The exercise: From the passage about the trip to the washroom, transcribe everything between "Washing my hands" and "hope, for anything!", inclusive.
------ Text shown
I went down to the washroom, hoping it
wouldn’t be for one of those demoralizing ghost-poops (it was).
Washing my hands after a gargantuan, but futile, effort, I burped. In
it, I tasted fried bread and cauliflower, strawberries with cream, kimchi, raw salmon, and curry. Not cool. I knew I was done, and as I came back up the
stairs, I knew that Abe was too. What I saw in his eyes, as they lifted
from his plate, I could feel in my own eyes.
That sentiment was not fear, or suffering, or
pain. It was not regret, or even resignation. What I saw there is that
feeling which is the bane of all human life, the real killer of the
spirit, body and mind. I saw something I haven’t seen very often
in my young life, and only in the most extreme of circumstances. And I
don’t bandy this word about without just cause. What I saw was
outright despair. Complete
and utter hopelessness. No fucking hope, for anything!
------------
------ Material
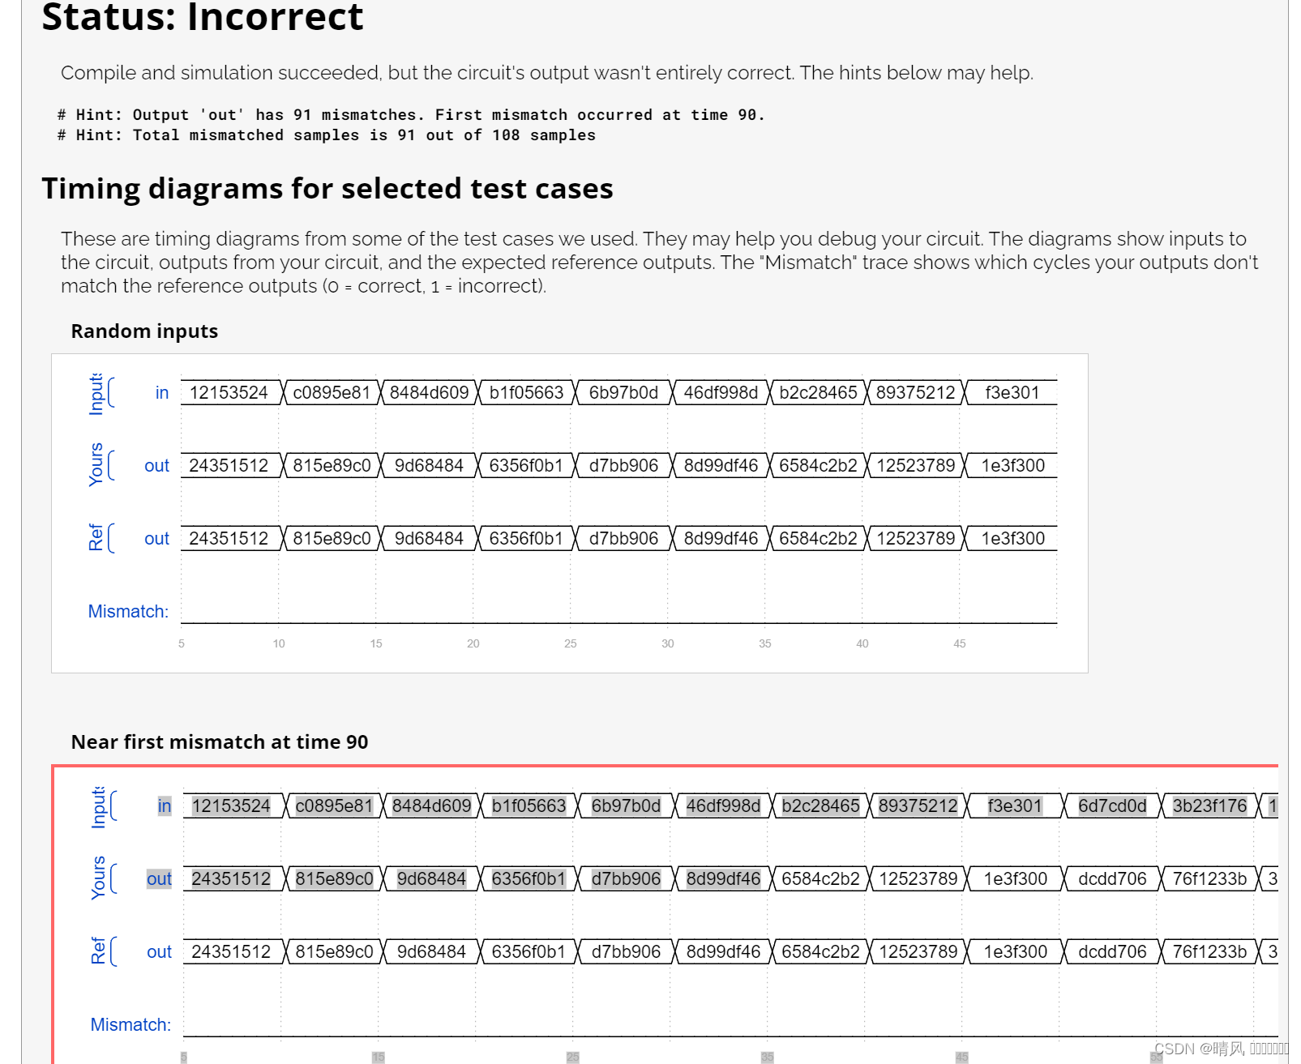Click "Mismatch:" label in Random inputs diagram
The image size is (1301, 1064).
(128, 612)
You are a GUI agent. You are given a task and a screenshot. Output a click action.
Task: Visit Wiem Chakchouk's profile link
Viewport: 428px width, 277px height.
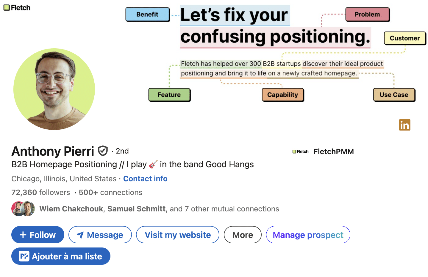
------------
Task result:
Washing my hands after a gargantuan, but futile, effort, I burped. In
it, I tasted fried bread and cauliflower, strawberries with cream, kimchi, raw salmon, and curry. Not cool. I knew I was done, and as I came back up the
stairs, I knew that Abe was too. What I saw in his eyes, as they lifted
from his plate, I could feel in my own eyes.
That sentiment was not fear, or suffering, or
pain. It was not regret, or even resignation. What I saw there is that
feeling which is the bane of all human life, the real killer of the
spirit, body and mind. I saw something I haven’t seen very often
in my young life, and only in the most extreme of circumstances. And I
don’t bandy this word about without just cause. What I saw was
outright despair. Complete
and utter hopelessness. No fucking hope, for anything!